News Story

Helping young people to understand their world

Paul Mulholland, Monday 21 May 2007

A new project, called Personal Inquiry (PI), aims to help young people to acquire the knowledge and skills they need to understand and contribute to their changing world. The project, a collaboration between the Open University and the University of Nottingham, has been awarded nearly £1.2m from the Economic and Social Research Council and the Engineering and Physical Sciences Research Council. This funding was obtained through an initiative called ‘Technology Enhanced Learning’ which forms part of the national Teaching and Learning Research Programme (TLRP).

Over the next three years, researchers will be exploring how to make the best use of new technology to help personalise the way children learn, making it more accessible and more effective. They are exploring a new approach called ‘scripted inquiry learning’, in which pupils investigate a topic with classmates by carrying out explorations in their classrooms, in their homes and outside, guided by the innovative use of technology.
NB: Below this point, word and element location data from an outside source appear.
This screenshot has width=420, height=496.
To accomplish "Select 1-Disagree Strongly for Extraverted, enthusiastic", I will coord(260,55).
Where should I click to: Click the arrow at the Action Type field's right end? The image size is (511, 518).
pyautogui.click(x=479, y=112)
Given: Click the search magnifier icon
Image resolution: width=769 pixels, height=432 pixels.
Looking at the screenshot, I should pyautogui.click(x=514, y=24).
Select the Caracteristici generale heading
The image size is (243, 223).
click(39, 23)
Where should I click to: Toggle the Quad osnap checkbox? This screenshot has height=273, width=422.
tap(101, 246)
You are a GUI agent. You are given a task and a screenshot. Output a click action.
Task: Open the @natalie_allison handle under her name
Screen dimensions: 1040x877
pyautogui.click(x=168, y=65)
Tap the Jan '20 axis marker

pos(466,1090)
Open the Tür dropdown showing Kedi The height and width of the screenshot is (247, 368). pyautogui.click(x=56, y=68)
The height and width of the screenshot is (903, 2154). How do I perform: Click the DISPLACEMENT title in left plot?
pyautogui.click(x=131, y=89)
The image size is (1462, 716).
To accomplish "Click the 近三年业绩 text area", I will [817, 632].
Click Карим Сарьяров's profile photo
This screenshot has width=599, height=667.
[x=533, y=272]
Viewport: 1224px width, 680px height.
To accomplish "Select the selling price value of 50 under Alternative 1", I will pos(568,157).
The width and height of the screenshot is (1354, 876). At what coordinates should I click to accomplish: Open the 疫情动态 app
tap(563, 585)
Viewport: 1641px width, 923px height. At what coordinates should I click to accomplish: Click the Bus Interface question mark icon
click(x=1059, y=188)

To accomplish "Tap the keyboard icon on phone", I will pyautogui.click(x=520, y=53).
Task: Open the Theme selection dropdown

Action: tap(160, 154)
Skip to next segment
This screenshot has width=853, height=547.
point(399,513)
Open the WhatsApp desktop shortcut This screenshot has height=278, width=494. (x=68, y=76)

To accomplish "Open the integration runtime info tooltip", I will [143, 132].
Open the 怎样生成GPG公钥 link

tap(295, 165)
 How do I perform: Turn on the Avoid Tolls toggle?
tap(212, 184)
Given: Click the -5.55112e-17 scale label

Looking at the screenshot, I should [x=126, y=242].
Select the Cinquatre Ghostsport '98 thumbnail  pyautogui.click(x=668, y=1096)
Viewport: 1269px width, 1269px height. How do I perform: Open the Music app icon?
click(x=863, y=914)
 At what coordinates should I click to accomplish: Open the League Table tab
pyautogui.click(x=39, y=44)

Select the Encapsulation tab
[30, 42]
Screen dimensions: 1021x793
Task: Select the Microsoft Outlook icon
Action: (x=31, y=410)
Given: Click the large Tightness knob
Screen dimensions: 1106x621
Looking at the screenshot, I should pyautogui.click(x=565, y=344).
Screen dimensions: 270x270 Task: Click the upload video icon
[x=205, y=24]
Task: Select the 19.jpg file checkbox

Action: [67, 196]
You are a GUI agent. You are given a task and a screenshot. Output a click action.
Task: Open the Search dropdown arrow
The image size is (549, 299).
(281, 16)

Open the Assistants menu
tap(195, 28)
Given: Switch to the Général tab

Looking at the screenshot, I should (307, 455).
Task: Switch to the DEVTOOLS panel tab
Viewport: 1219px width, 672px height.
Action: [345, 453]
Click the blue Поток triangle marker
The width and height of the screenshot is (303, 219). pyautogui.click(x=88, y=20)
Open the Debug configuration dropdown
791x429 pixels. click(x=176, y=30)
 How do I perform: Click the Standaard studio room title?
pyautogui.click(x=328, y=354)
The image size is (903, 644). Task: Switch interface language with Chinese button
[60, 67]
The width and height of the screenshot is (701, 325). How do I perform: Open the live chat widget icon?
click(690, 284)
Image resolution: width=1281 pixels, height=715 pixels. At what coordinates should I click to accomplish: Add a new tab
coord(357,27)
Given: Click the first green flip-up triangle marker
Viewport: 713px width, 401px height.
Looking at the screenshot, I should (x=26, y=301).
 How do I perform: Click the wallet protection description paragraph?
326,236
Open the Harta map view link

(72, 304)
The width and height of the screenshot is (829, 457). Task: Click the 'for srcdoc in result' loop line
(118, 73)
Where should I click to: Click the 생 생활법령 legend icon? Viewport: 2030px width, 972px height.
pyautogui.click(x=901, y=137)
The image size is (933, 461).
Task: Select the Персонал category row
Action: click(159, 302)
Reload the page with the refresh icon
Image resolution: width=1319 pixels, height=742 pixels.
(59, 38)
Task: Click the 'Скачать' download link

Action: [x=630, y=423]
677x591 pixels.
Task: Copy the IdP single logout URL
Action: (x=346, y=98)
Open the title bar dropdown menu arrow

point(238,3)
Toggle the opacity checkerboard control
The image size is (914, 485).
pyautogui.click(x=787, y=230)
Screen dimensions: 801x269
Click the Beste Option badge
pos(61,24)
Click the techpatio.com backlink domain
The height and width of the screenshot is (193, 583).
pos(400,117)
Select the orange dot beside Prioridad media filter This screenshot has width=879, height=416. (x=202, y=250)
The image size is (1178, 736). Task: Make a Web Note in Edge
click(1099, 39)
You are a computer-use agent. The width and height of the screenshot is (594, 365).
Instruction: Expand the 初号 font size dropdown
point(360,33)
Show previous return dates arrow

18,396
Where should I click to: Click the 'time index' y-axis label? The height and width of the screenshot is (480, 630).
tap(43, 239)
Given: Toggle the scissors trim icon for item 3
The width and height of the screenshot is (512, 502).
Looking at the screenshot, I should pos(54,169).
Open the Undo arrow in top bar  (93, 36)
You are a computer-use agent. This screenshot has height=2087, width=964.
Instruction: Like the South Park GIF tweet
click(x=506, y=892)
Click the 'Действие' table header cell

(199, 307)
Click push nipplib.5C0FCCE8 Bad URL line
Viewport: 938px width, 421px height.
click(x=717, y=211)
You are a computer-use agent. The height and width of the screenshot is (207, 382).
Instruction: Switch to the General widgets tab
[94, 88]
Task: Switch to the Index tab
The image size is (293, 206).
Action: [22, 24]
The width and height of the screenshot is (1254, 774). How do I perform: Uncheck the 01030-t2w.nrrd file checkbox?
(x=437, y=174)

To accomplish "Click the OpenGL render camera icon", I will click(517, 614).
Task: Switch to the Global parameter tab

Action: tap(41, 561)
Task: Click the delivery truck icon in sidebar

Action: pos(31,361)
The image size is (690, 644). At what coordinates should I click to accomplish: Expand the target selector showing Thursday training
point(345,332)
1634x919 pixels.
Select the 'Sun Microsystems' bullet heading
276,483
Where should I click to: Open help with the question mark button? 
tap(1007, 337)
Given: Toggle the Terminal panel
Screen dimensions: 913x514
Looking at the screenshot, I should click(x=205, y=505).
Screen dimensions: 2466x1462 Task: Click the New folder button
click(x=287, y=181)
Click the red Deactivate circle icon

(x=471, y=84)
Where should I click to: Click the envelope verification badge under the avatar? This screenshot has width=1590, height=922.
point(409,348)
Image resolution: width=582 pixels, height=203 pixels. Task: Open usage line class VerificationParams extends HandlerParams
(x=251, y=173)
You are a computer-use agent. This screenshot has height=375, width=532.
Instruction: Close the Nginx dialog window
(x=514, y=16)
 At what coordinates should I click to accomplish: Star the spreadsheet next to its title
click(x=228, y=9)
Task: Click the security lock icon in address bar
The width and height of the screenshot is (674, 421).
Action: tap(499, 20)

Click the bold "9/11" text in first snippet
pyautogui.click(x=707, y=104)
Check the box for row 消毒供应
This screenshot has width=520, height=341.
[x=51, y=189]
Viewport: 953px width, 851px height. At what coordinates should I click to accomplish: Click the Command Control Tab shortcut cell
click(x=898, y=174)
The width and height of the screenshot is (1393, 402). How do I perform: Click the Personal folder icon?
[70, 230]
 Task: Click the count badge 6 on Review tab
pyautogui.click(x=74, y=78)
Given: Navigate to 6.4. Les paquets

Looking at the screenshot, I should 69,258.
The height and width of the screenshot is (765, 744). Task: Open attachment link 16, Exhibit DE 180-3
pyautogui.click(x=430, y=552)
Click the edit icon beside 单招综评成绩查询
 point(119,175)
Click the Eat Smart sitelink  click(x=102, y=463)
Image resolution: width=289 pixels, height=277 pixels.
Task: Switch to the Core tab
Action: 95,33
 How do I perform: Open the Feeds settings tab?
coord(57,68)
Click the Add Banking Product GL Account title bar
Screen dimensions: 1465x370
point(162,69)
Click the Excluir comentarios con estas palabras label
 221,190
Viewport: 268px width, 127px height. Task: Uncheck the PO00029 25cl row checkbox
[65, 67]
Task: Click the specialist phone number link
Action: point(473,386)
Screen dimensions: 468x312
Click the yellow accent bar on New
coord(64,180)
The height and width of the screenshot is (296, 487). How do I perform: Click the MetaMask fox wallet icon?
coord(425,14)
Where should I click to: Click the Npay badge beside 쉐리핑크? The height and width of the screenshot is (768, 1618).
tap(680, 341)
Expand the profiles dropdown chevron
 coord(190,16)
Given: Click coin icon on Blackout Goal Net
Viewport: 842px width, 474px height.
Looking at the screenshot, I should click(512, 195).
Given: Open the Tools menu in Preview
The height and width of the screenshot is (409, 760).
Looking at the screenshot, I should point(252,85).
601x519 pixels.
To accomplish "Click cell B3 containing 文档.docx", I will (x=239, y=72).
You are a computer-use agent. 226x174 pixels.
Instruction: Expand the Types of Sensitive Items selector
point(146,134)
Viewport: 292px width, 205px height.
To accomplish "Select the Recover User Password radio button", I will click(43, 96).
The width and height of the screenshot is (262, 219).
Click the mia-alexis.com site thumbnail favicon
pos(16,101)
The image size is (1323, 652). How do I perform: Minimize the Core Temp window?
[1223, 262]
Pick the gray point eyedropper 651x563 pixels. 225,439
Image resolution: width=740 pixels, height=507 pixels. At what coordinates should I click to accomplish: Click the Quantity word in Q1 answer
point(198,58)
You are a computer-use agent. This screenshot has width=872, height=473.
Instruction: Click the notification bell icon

The activities will be based around topic themes of relevance to the Key Stage 3 school curriculum (Myself, My Environment, My Community) that engage young learners in investigating themselves, their immediate environment and their wider surroundings. These topics are key elements of the new 21st century science curriculum that requires children to reason about the natural sciences as a complex system and to explore how people relate to the physical world.

The project will be led by Professor Eileen Scanlon, who directs the Centre for Research in Education and Educational Technology (CREET) and Professor Mike Sharples who directs the Learning Sciences Research Institute (LSRI) at the University of Nottingham.

Co-investigators at The Open University are Professor Grainne Conole and Dr Ann Jones in the Institute of Educational Technology, Professor Karen Littleton in the Faculty of Education and Language Studies and Dr Paul Mulholland in the Knowledge Media Institute. Other partners include Icknield High School, Luton and the City Discovery Centre and Gulliver’s Eco-Park both based in Milton Keynes.